And that is what I find most disturbing about the voting population of Congressional district 15 in Michigan. That they are so impaired and fearful of the reality bearing down on all of us like a train that they cling to a man who is unbelievably out of date. I have deep reservations about 84 year olds driving, I certainly wouldn't want them making my political decisions for me in Washington. Would America elect an 84 year old president? And how dangerous would that be?
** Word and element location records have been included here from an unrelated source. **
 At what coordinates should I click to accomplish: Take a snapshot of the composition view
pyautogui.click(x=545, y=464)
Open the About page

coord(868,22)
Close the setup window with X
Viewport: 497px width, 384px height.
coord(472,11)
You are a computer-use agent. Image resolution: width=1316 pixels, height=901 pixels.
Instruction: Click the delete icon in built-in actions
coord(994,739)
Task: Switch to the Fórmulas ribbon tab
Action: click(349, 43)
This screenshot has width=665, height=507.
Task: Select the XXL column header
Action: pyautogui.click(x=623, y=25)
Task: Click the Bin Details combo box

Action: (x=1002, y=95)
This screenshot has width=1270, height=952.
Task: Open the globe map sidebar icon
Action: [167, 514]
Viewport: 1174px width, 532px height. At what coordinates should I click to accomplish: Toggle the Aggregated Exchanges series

As intelligent and wise as Abraham Lincoln was as a president, even if we had the ability to somehow magically zap him into power in today's world, I would be against it. Yes his morals and ethics were admirable but he'd lack the 21st century savvy that the job requires for our country today. 84 year olds like Dingell have long since retired from their respective careers, their minds aren't in any condition to tackle Washington decisions. And they also lack future perspective. It is reckless and dangerous to the welfare of the American people to put geriatrics in charge of designing and revolutionizing our health care and Social Security systems when many of them won't be around for even a decade of that time. What's their motivation for making sure the systems benefit future generations and not just the ones using the system currently? The answer is none.
At a time when Michigan desperately needs change, the people of the 15th district have decided someone with a 1955 perspective is good enough for them.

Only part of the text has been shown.